● **Aim of the task**: Show each line of the listing below that contains the word "This", copied in full.

——————————

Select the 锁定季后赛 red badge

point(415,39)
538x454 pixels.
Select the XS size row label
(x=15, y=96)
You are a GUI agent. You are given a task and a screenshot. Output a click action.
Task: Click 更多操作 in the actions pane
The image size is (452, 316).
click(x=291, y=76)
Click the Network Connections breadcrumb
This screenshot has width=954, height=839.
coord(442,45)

——————————

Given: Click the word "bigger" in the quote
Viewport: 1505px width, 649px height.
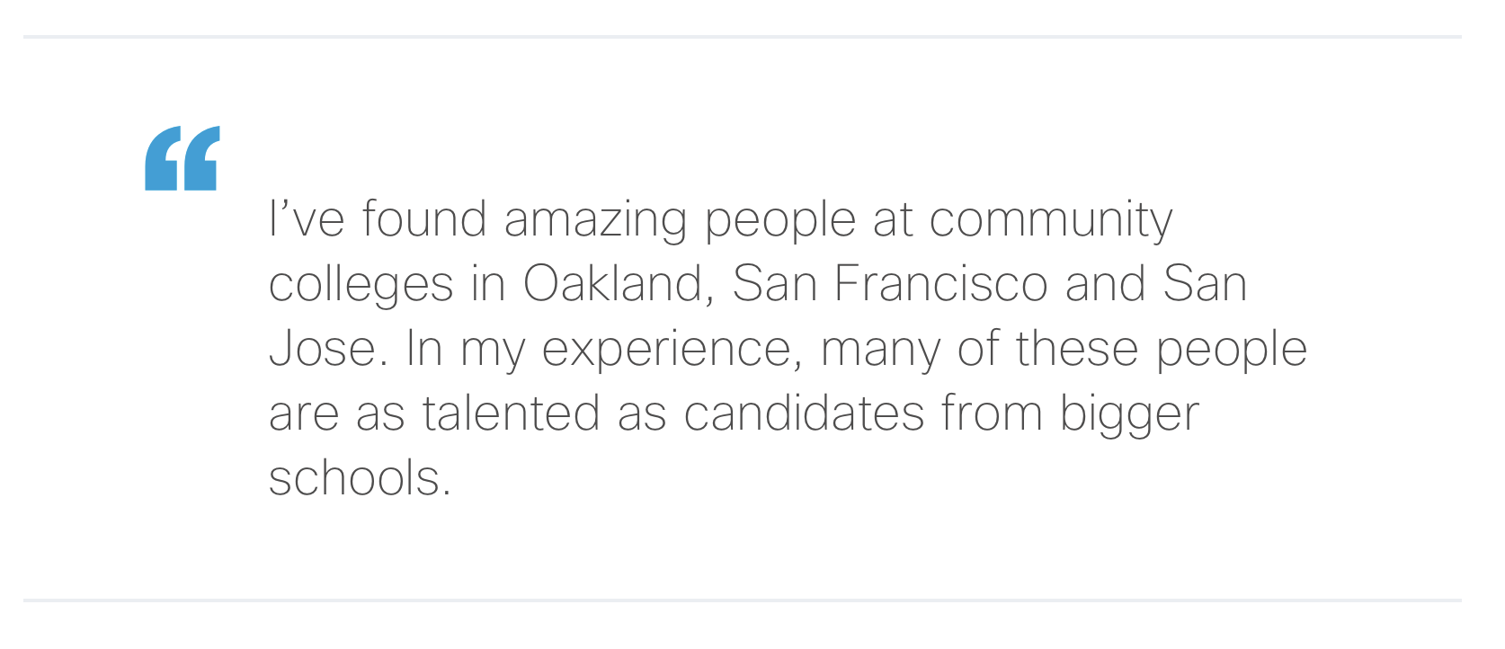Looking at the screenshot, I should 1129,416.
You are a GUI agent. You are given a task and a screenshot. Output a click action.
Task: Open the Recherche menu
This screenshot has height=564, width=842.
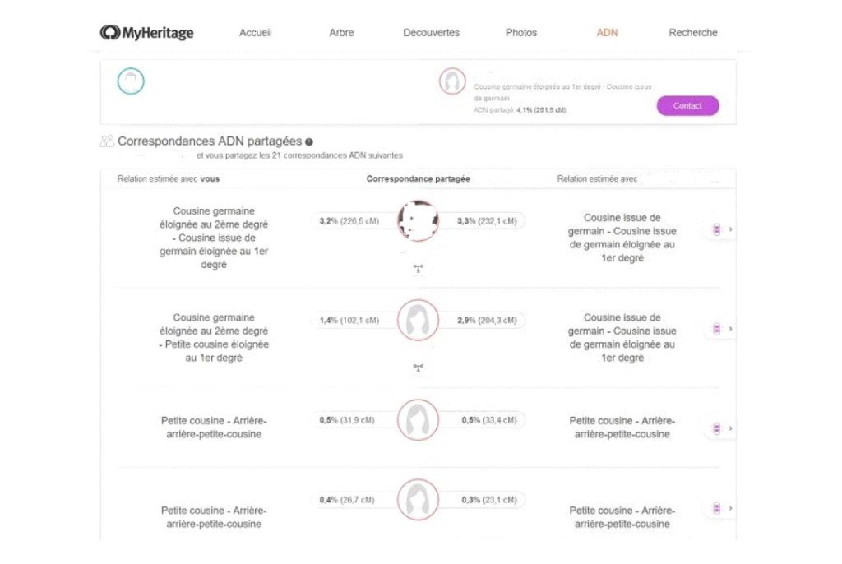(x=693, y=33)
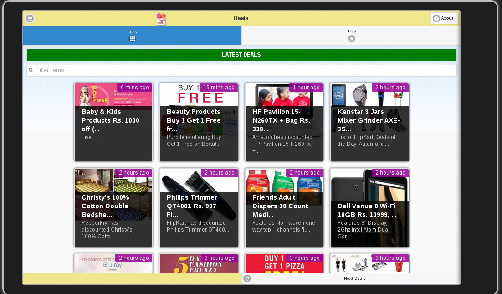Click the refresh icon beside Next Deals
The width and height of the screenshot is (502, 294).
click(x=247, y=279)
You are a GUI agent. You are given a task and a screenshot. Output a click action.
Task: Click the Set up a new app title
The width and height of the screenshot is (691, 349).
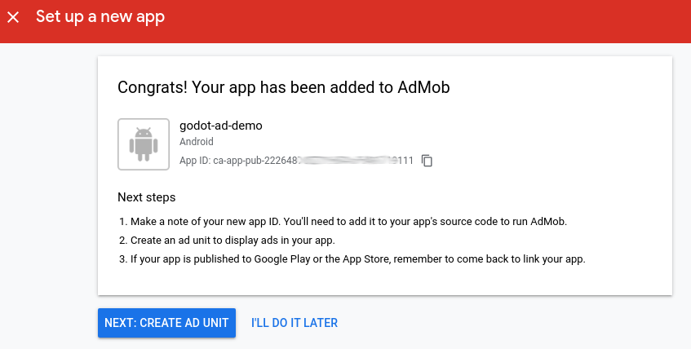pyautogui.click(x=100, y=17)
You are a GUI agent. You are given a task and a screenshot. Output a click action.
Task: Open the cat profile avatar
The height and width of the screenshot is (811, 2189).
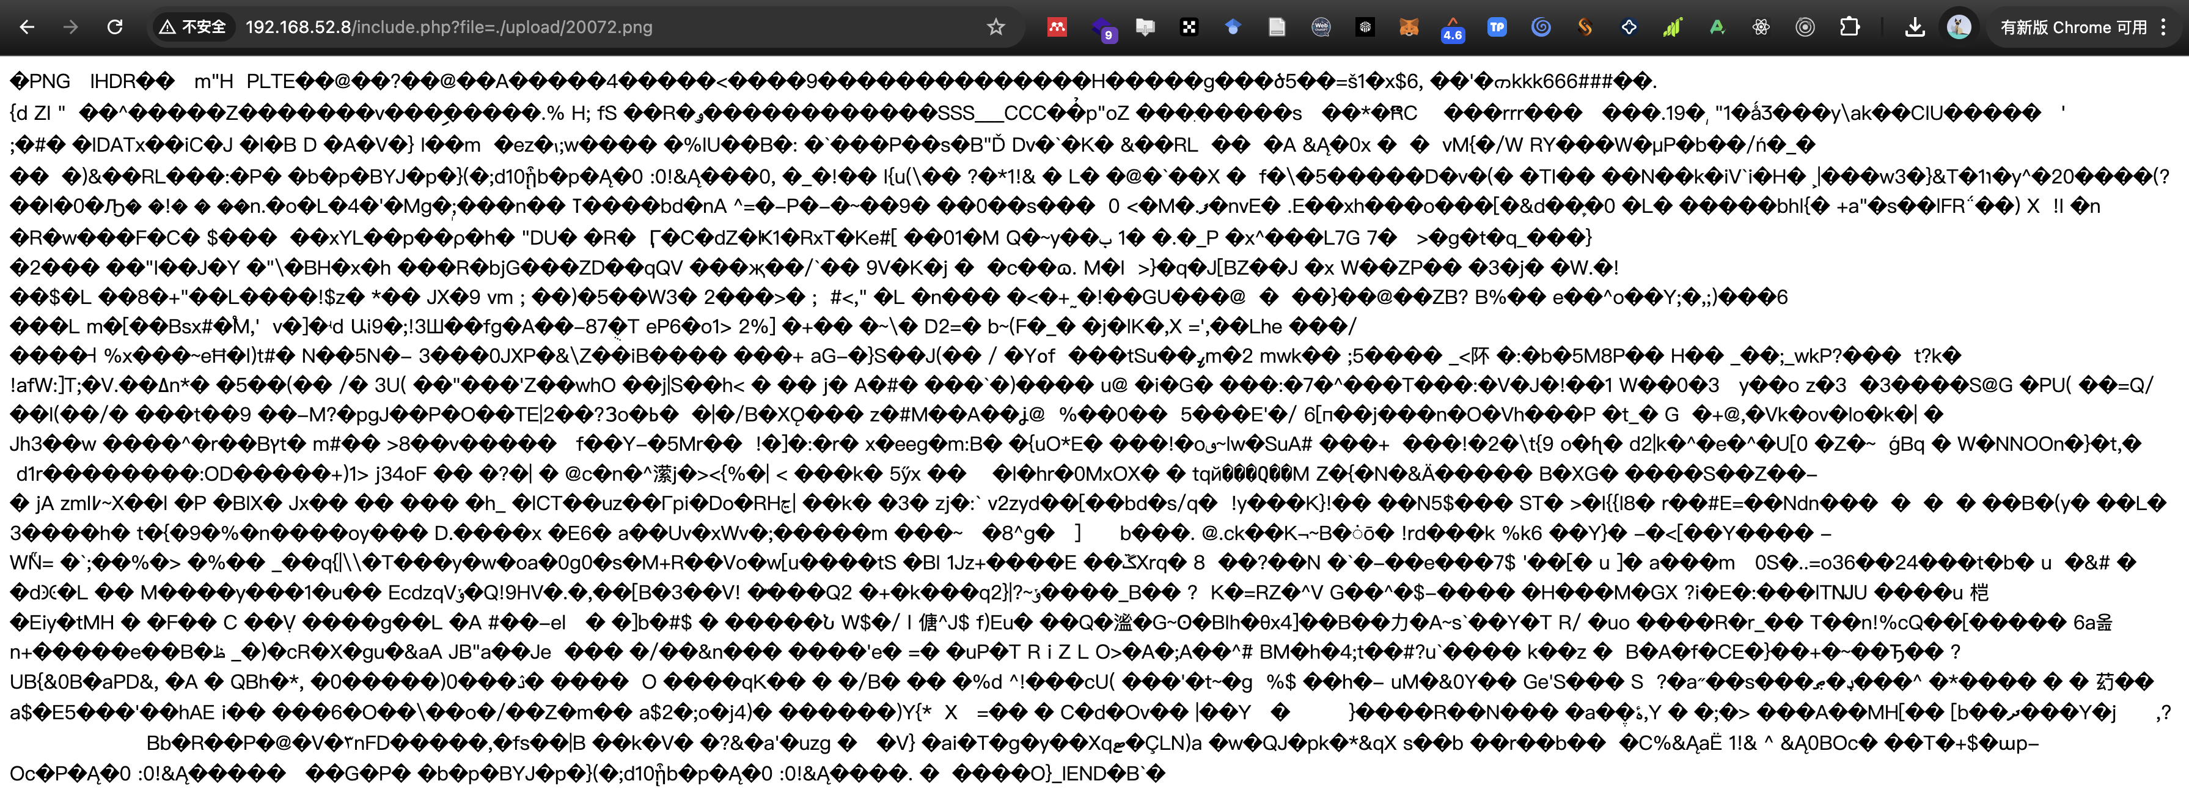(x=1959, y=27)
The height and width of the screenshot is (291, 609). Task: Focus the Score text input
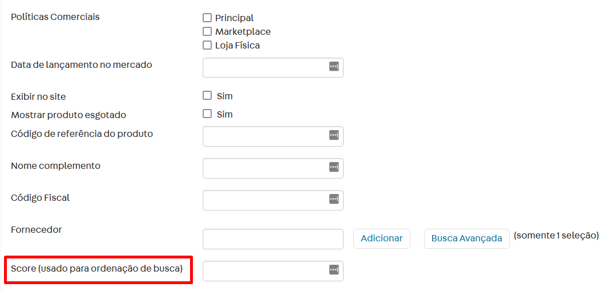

——————————

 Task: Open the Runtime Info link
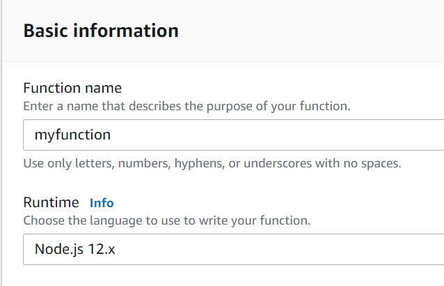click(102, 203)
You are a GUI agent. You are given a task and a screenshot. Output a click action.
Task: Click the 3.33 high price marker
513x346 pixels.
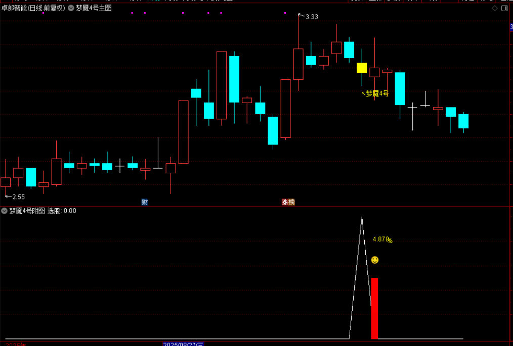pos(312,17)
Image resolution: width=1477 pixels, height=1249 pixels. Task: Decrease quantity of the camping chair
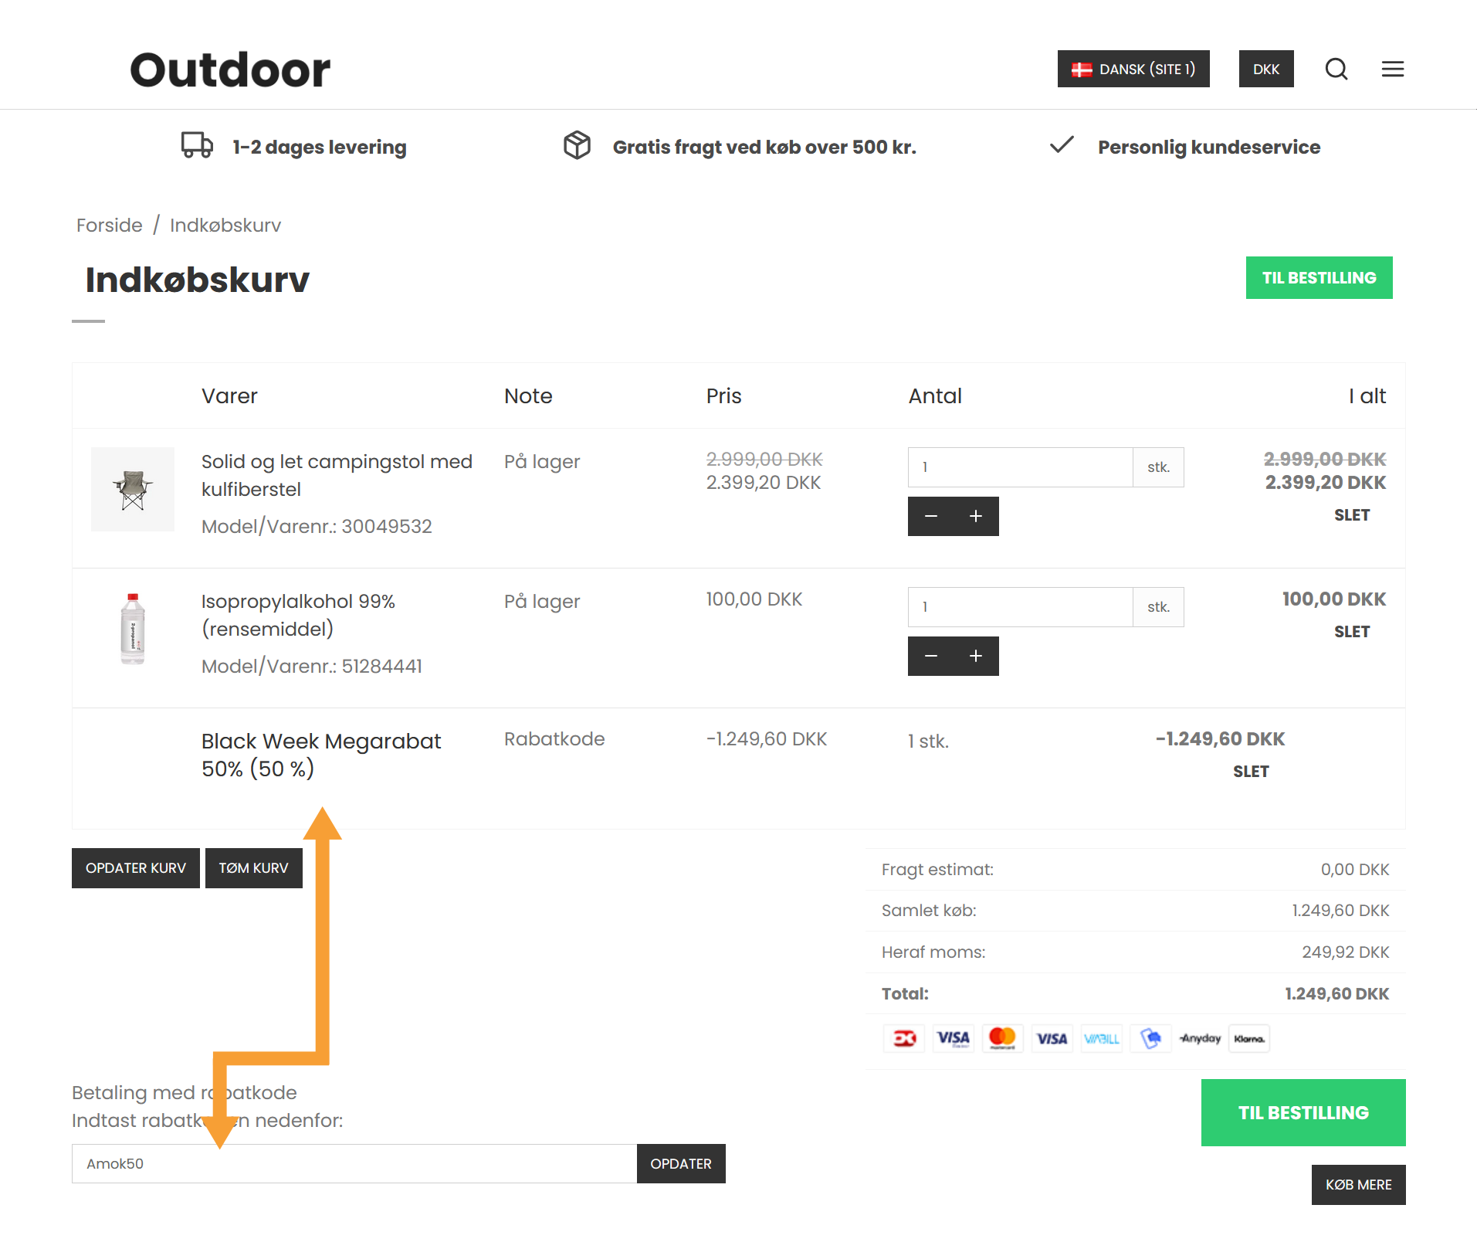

——————————

● **Result of the exercise**:
This screenshot has width=954, height=839.
This screenshot has height=564, width=842.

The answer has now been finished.